BACKGROUND: Bronchopulmonary dysplasia (BPD) is a heterogeneous disease that poses a challenge when ventilating premature infants. The purpose of this study was to determine how inspiratory pressure rise time (IRT), different ventilators, and their software updates affect the balance of ventilation among 2 heterogeneous lung units. METHODS: A passive dual-chamber lung model was constructed using the IngMar ASL5000 to approximate moderate BPD. One chamber had a short time constant, and the other had a long time constant. Three ventilators were used to provide pressure control intermittent mandatory ventilation: the Servo-i, an Avea ventilator with the volume guarantee software update, and an Avea ventilator without the volume guarantee software update.
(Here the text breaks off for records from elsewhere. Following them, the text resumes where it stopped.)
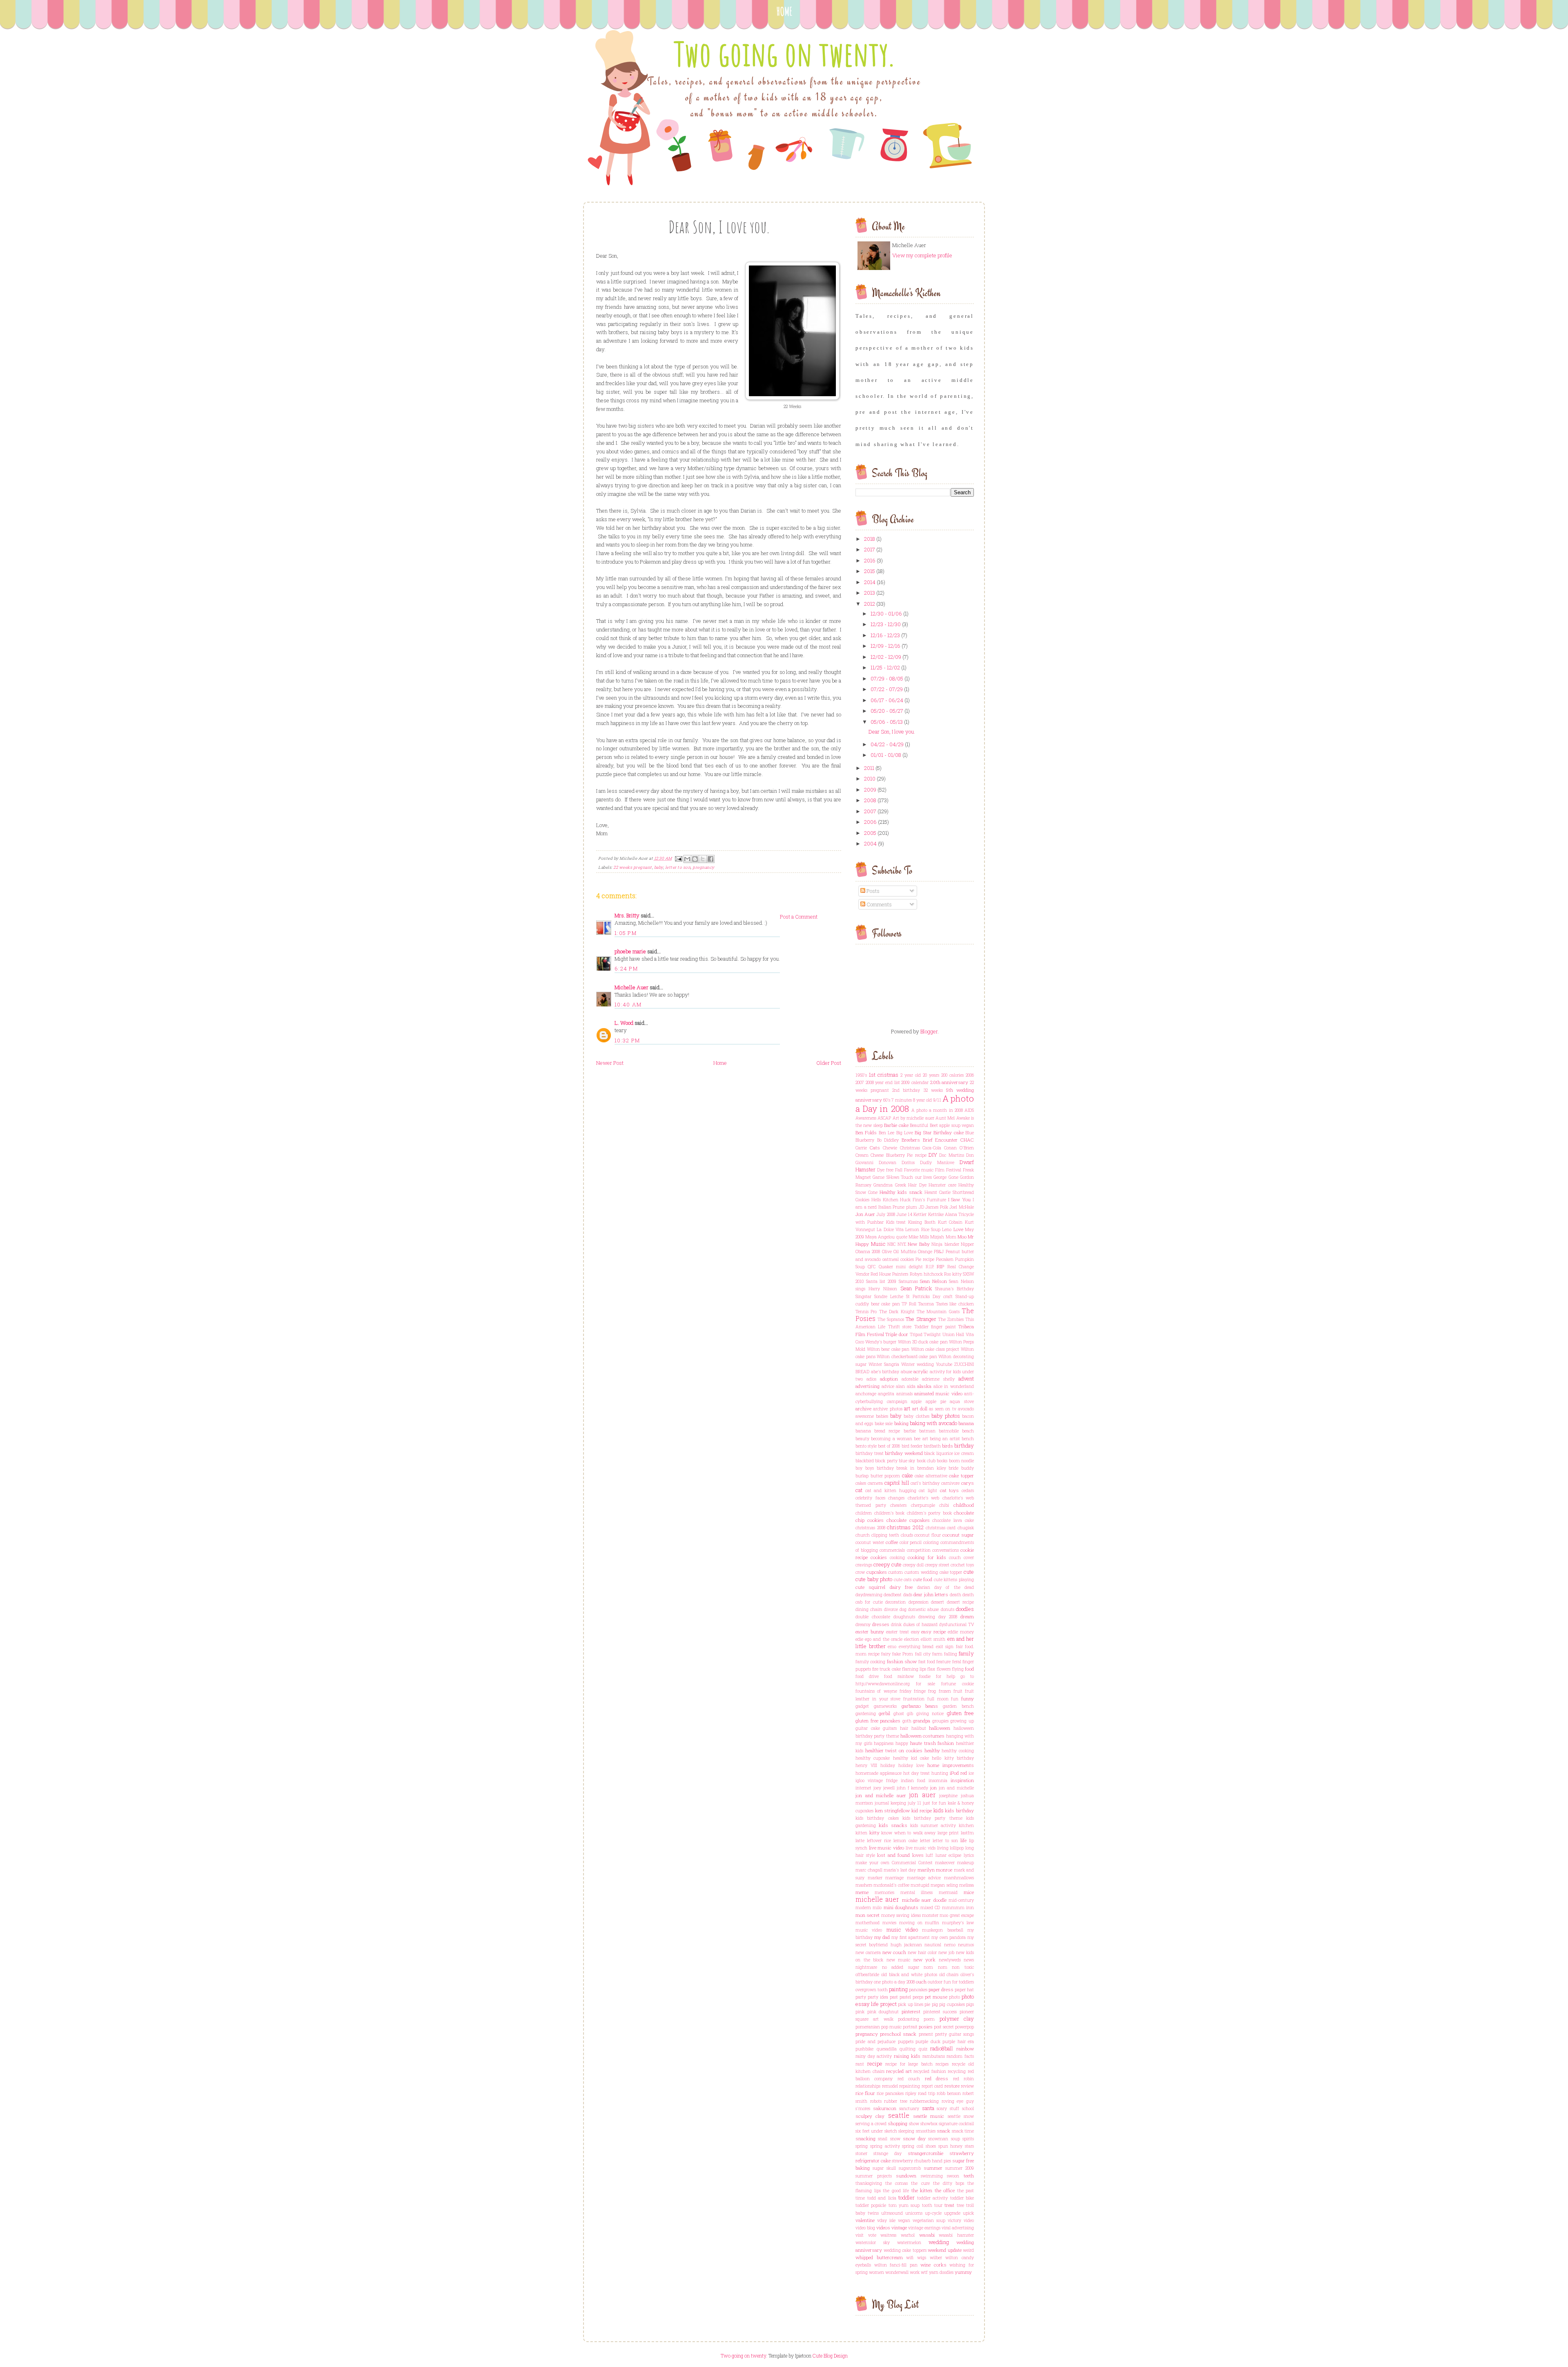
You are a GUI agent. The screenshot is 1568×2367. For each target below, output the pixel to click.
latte (859, 1840)
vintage (899, 2227)
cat (858, 1490)
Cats (875, 1147)
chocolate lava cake (953, 1520)
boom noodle (961, 1460)
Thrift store (899, 1327)
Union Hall (953, 1334)
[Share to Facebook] (710, 859)
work (915, 2272)
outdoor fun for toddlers (951, 1982)
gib (910, 1713)
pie (927, 2004)
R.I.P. (930, 1266)
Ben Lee (886, 1133)
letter (925, 1840)
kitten (861, 1833)
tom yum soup (904, 2205)
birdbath (932, 1446)
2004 (870, 843)
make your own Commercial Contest (894, 1862)
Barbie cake (896, 1125)
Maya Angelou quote (886, 1237)
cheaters (898, 1505)
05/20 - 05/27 (887, 710)
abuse (906, 1371)
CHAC (967, 1140)
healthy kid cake (911, 1758)
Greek (900, 1185)
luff (929, 1855)
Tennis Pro (866, 1311)
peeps (918, 1997)
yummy (963, 2272)
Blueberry (864, 1140)
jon (933, 1788)
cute (969, 1571)
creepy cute (887, 1564)
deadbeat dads (898, 1594)
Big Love (904, 1133)
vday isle (886, 2220)
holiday (887, 1765)
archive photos (887, 1409)
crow (860, 1572)
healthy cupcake (872, 1758)
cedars (968, 1490)
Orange (925, 1251)
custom (895, 1572)
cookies (879, 1557)
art (907, 1408)
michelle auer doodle (924, 1900)
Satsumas (908, 1281)
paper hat (964, 1989)
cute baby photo (873, 1579)
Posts (872, 891)
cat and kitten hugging (890, 1490)
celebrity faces (870, 1498)
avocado (966, 1409)
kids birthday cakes (877, 1818)
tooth (927, 2205)
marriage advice (924, 1878)
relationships (867, 2086)
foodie (925, 1676)
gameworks (885, 1706)
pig (935, 2004)
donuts (947, 1609)
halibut (918, 1728)
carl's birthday (925, 1483)
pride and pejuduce (875, 2041)
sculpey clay (869, 2116)
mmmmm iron (958, 1907)
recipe (874, 2063)
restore (952, 2086)
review (967, 2086)
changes (896, 1498)
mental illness (916, 1892)
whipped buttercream (879, 2257)
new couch (894, 1952)
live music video (886, 1848)
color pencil (911, 1542)
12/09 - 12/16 (885, 645)
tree (960, 2205)
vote (872, 2235)
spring (861, 2146)
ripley (910, 2093)
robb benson (949, 2093)
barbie (910, 1431)
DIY (933, 1154)
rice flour (865, 2093)
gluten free (960, 1713)
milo (877, 1907)
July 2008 (885, 1214)
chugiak (966, 1527)
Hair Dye (917, 1185)
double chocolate (872, 1617)
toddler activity (932, 2198)
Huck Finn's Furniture (923, 1199)
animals (904, 1394)
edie (859, 1639)
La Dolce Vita (890, 1229)
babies (882, 1416)
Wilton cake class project (935, 1349)
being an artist (945, 1438)
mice (969, 1892)
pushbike (864, 2049)
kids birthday (959, 1810)
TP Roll (909, 1304)
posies (926, 2026)
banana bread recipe (877, 1431)
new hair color (922, 1952)
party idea (878, 1997)
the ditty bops (948, 2183)
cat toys (949, 1490)
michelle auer (877, 1899)
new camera (868, 1952)
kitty (874, 1832)
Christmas (910, 1148)
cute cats (903, 1579)
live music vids (920, 1848)
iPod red (958, 1773)
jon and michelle (956, 1788)
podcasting (908, 2019)
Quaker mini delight (901, 1266)
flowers (944, 1669)
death (955, 1594)
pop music (891, 2027)
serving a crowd (870, 2123)
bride (953, 1468)
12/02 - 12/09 (886, 656)
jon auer (922, 1795)
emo (892, 1646)
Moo (962, 1237)
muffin (932, 1922)
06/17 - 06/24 (887, 700)
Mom (951, 1237)
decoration (895, 1602)
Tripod (916, 1334)
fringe (920, 1691)
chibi (944, 1505)
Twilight (932, 1334)
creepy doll (913, 1565)
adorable (910, 1379)
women (876, 2272)
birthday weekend (904, 1453)
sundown (906, 2176)
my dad (882, 1937)
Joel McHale (961, 1207)
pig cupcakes (951, 2004)
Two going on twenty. (784, 53)
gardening (865, 1713)
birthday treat (869, 1453)
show (914, 2123)
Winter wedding (917, 1364)
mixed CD (930, 1907)
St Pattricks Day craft (929, 1296)
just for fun (934, 1803)
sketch (890, 2131)
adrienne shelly (938, 1379)
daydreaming (868, 1594)
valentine (865, 2220)
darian (923, 1587)
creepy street (937, 1565)
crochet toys (962, 1565)
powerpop (964, 2027)
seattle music (928, 2116)
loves (918, 1855)
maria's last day (900, 1870)
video (969, 2220)
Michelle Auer (631, 987)
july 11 (914, 1803)
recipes (942, 2064)
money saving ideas (901, 1915)
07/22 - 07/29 (887, 689)
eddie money (961, 1632)
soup (955, 2139)
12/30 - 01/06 (886, 613)
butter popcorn (885, 1476)
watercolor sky (872, 2242)
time (860, 2198)
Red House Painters (889, 1274)
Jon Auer (865, 1214)
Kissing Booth (921, 1222)
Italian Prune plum (897, 1207)
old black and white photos (909, 1974)
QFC (871, 1266)
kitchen (966, 1825)
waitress (888, 2235)
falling (950, 1654)
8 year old (922, 1100)
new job (946, 1952)
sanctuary (909, 2108)
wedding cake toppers (905, 2250)
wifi (909, 2257)
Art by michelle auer (913, 1118)
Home (784, 11)
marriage (894, 1878)
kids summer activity (933, 1825)
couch (955, 1557)
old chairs (949, 1974)
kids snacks (893, 1825)
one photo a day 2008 (894, 1982)
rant (859, 2064)
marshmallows (959, 1878)
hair (904, 1728)
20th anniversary (949, 1082)
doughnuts (904, 1617)
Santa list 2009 (881, 1281)
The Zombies (951, 1319)
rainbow (965, 2049)
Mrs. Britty (627, 915)
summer (933, 2168)
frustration (913, 1699)
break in (905, 1468)
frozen (945, 1691)
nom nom (935, 1967)
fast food (926, 1661)
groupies (940, 1721)
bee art (921, 1438)
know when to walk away (908, 1833)
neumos (966, 1945)
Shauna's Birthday (954, 1289)
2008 (870, 800)
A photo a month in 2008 (937, 1110)
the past (965, 2190)
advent (966, 1378)
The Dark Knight (897, 1311)
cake (907, 1475)
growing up (962, 1721)
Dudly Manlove (937, 1162)
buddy (967, 1468)
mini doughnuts (901, 1907)
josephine (948, 1795)
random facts (960, 2056)
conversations (945, 1550)
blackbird (864, 1460)
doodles (965, 1609)
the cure (920, 2183)
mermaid (948, 1892)
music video (868, 1930)
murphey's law (958, 1922)
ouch (921, 1982)
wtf (924, 2272)
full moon (938, 1699)
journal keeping (890, 1803)
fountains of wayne (876, 1691)
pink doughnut (883, 2012)
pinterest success (940, 2012)
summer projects (873, 2176)
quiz (923, 2049)
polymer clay (957, 2018)
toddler (906, 2197)
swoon (953, 2176)
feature (943, 1661)
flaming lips (914, 1669)
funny (967, 1698)
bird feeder (912, 1446)
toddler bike (962, 2198)
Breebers (911, 1140)
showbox (929, 2123)
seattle (898, 2115)
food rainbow (899, 1676)
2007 (870, 811)
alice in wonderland (953, 1386)
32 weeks (933, 1090)
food (969, 1669)
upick (968, 2213)
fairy (886, 1654)
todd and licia (881, 2198)
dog (903, 1609)
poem (929, 2019)
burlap (862, 1476)
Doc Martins (951, 1155)
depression (919, 1602)
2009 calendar (915, 1082)
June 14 (904, 1214)
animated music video (938, 1393)
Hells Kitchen (884, 1199)
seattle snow (961, 2116)
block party (886, 1460)
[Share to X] (703, 859)
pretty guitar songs (954, 2034)
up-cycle (933, 2213)
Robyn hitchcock (926, 1274)
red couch (909, 2078)
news (969, 1960)
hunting (939, 1773)
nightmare (866, 1967)
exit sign (945, 1646)
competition (919, 1550)
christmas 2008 (870, 1527)
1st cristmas (883, 1074)
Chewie (890, 1148)
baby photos (945, 1415)
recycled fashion (929, 2071)
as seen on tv (942, 1409)
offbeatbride (867, 1974)
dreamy (863, 1624)
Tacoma (926, 1304)
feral (956, 1661)
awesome (864, 1416)
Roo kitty (953, 1274)
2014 (869, 582)
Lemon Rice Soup (922, 1229)
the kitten (922, 2190)
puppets (905, 2041)
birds (947, 1446)
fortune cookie (957, 1684)
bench (968, 1438)
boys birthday (879, 1468)
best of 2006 (889, 1446)
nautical (932, 1945)
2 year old (910, 1075)
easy (915, 1632)
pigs (970, 2004)
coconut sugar (958, 1535)
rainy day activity (873, 2056)
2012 (869, 603)
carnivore (950, 1483)
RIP (940, 1266)
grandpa (921, 1721)
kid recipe (921, 1810)
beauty (862, 1438)
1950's (861, 1075)
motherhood (867, 1922)
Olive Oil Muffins (899, 1251)
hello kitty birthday (953, 1758)
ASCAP (884, 1118)
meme (862, 1892)
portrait (910, 2027)
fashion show (902, 1661)
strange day (887, 2153)
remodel (890, 2086)
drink (896, 1624)
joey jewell (884, 1788)
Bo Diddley (888, 1140)
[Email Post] (678, 858)
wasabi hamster (956, 2235)
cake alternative (931, 1476)
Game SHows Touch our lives (902, 1177)
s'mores (862, 2108)
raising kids (907, 2056)
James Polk (936, 1207)
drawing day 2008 (937, 1617)
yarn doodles (941, 2272)
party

Using the same settings for pressure control intermittent mandatory ventilation, the IRT was adjusted between minimum and maximum settings. Data from 100 consecutive breaths/IRT were obtained. Inspiration time to 90% of plateau pressure was used as a surrogate for IRT; this was defined as the time needed to achieve a pressure of 18 cm H2O at the simulated trachea and was measured in 5 random breaths using ImageJ for each ventilator at each IRT. Outcome variables were tidal volume, peak inspiratory flow, mean inspiratory pressure, and volume balance (%) defined as the difference in chamber tidal volumes divided by total tidal volume. Linear regression was used to assess the impact of the IRT and ventilators on the different variables. RESULTS: In this model, increasing IRT decreased peak inspiratory flow, mean inspiratory pressure, chamber-specific tidal volume, and volume balance. Furthermore, different ventilator hardware and software influenced the waveforms in pressure control intermittent mandatory ventilation, which independently affected the measured variables. CONCLUSIONS: In a lung model of BPD with 2 very heterogeneous lung units, prolonging IRT without any volume balancing measures improved volume balance between the chambers at the expense of total tidal volume. Furthermore, the different ventilators acted as independent factors from the measured inspiration time to 90% of plateau pressure.